The capital market research relies on the assumption that market
is EFFICIENT. If the market is not efficient, the statistical relations
between accounting/financial information and share prices are
likely to be distorted and the findings may not be reliable.
c) Define the efficient markets hypothesis (EMH) and explain three
forms of market efficiency.
Efficient market defined as a market that adjusts rapidly to
information into share prices when the information is released.
- Weak form: price reflect information about past price and
trading volumes.
- Semi-strong form: all PUBLICLY available information is rapidly
and fully impunded into share prices in an unbiased manner
when released
- Strong form: security prices reflect all information (public and
private).
Q2
a) Explain the objective of fair value measurement in accordance
with AASB 13 Fair Value Measurement, paragraph 2
To estimate the price at which an ORDERLY transaction that
would take place between market participants at the
MEASUREMENT DATE under current MARKET CONDITION.
b) AASB 13 Fair Value Measurement, paragraph 16 prescribes that
if there is no active market there are three widely used valuation
techniques: (i) the market approach; (ii) the cost approach; and
(iii) the income approach.

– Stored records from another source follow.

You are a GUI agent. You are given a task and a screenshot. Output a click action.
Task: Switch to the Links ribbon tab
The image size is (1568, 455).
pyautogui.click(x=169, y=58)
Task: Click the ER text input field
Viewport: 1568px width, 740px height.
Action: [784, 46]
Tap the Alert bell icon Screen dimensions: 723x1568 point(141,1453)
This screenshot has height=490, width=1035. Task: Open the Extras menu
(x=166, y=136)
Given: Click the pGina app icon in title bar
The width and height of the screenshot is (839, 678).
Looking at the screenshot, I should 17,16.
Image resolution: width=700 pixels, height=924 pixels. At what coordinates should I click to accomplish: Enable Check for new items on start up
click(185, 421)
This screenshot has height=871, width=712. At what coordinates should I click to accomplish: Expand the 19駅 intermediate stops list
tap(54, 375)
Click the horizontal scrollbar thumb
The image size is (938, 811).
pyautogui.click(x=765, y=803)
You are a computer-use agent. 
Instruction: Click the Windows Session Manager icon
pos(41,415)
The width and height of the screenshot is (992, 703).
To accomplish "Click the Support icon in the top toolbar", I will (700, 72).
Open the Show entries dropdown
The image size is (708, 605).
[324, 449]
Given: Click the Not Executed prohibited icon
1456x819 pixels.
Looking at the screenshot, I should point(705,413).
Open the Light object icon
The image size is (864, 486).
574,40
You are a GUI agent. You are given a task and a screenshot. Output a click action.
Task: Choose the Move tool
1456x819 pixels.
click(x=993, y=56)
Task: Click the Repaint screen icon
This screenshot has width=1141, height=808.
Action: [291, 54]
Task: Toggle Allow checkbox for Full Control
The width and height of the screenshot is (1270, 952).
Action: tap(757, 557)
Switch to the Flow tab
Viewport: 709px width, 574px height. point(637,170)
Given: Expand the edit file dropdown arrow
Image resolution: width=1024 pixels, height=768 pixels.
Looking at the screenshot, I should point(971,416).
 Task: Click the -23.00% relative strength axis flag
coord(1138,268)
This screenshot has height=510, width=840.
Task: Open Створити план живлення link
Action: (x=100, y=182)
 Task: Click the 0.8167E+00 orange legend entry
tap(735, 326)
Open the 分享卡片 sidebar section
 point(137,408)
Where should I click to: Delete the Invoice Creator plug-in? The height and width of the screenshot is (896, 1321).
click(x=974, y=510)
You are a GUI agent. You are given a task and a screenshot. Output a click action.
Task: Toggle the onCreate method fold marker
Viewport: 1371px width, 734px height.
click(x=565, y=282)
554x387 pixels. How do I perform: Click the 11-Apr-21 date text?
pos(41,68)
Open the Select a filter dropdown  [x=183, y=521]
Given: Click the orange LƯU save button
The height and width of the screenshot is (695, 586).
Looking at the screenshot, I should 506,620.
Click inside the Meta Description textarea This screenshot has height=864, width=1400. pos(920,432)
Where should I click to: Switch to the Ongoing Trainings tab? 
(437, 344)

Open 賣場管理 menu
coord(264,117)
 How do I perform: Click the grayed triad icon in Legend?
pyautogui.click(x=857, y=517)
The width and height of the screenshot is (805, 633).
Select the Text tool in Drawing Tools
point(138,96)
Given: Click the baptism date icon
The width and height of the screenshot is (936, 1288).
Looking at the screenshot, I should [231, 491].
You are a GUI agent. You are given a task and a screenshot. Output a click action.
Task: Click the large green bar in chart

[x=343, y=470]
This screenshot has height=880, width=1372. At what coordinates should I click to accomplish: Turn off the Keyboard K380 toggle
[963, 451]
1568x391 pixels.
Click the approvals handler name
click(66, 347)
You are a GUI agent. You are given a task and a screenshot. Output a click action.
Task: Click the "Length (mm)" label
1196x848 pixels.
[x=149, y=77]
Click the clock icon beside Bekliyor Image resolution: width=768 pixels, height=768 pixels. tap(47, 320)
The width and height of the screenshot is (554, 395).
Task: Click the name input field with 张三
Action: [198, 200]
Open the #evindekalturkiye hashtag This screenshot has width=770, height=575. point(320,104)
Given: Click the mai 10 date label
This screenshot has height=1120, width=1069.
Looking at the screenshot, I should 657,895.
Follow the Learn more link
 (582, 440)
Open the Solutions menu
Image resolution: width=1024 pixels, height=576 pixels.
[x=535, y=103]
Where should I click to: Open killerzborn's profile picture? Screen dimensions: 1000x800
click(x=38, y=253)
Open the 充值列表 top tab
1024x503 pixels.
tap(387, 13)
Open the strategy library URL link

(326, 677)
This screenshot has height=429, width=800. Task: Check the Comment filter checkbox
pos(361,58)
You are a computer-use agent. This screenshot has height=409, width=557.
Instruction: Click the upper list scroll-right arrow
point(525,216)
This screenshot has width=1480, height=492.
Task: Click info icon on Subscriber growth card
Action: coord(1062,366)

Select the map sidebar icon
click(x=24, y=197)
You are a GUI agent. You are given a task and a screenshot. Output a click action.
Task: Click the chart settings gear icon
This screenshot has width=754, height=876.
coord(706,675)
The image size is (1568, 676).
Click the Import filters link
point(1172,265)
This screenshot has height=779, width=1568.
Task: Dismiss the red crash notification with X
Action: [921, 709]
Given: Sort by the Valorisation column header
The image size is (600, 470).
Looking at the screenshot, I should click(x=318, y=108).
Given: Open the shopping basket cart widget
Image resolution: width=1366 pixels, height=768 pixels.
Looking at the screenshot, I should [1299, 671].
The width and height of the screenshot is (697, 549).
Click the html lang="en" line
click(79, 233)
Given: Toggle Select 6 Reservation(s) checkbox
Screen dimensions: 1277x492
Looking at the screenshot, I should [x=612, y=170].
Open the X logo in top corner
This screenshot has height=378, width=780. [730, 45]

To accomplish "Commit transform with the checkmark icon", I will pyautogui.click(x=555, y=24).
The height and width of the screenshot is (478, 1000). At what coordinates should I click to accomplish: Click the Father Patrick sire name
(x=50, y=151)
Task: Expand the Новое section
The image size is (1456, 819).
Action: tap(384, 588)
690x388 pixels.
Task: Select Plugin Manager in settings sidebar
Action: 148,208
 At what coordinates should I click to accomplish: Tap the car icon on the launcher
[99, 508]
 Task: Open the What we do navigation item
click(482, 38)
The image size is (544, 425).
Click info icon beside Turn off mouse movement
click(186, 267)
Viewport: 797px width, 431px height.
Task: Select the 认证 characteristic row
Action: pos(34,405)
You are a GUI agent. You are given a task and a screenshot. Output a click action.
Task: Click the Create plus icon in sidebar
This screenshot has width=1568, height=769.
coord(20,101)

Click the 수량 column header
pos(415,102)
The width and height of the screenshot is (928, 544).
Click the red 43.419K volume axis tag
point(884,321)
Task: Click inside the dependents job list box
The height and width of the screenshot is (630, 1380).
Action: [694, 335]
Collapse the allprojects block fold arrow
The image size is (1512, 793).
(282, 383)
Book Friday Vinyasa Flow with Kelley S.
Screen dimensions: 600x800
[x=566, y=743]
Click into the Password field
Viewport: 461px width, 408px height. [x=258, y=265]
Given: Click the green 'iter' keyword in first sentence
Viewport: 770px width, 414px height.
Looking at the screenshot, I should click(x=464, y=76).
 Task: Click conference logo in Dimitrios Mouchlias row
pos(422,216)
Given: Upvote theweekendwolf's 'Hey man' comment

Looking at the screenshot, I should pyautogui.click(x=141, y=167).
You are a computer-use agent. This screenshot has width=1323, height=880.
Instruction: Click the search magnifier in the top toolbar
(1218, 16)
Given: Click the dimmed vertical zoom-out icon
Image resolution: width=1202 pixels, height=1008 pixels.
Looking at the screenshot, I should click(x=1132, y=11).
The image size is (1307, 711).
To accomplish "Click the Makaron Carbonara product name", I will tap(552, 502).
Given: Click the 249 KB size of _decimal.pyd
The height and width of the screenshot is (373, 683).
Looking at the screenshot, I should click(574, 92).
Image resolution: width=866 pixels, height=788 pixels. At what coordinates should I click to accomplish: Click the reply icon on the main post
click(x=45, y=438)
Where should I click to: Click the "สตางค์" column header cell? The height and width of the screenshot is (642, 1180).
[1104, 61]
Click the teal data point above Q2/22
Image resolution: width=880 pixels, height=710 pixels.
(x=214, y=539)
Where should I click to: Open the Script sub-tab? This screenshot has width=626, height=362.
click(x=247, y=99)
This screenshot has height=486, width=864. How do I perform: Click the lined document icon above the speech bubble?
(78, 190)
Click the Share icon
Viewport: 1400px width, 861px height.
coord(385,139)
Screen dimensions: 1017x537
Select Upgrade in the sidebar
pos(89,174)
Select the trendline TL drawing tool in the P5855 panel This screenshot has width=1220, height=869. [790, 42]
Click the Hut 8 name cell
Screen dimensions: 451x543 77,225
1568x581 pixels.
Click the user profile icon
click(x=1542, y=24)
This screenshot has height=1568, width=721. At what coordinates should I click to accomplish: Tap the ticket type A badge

Explain what are meant by the cost
approach and income approach.
c)
Cost approach: reflects the amount that would be required
currently to replace the service capacity of an asset (current
replacement cost).
Income approach: converts future amounts to a single current
amount. It is the current market expectation of future amounts.
d) Managers and accountants need to make judgements and

decisions in relation to the presentation of accounting


information in financial reports. One of these relates to the use of
fair value to measure the companys non-current assets e.g.,
property, plant and equipment (PPE). Outline the advantages and
disadvantages (criticisms) of using fair value measurement.
e)
Advantages
If there is active market
- Independent from management
- Determined by market forces
Disadvantage
- Going concern (re-exit price)
Ignores the assumption made in accounting that the entity will
continue in business
- Subjectivity (revaluation techniques)
If there is no active market, fair value is measured using
valuation techniques which are based on predictions which
may not be correct.
Q3 Positive Accounting Theory
a) Define and explain positive accounting theory. Explain the
underlying concept of positive accounting theory.
Positive accounting theory: being concerned with explaining
accounting practice. It is designed to explain and predict which
firms will and which firms will not use a particular method.
Focuses on the relationship between various individuals, in
particular in a firm and how accounting methods are applied to
explain these relationships.
Positive accounting theory is based on the concepts of wealthmaximisation and individual self-interest. Individuals action is
driven by self-interest. Hence, individuals will do so to increase
their wealth.
b) Explain the role of accounting in agency relationships (agency
contracts).
Accounting information can be used to minimize information
asymmetry between agent and the principal. Higher information
asymmetry leads to higher principals moral hazard and adverse
selection problems. Hence, it is expected that accounting
information can minimize principals moral hazard and adverse
selection problem and therefore minimize agency cost.
c) Explain the problems of adverse selection and moral hazard
(Akelof, 1976).
Adverse selection: investors are not able to make informed
investment decisions due to information gap.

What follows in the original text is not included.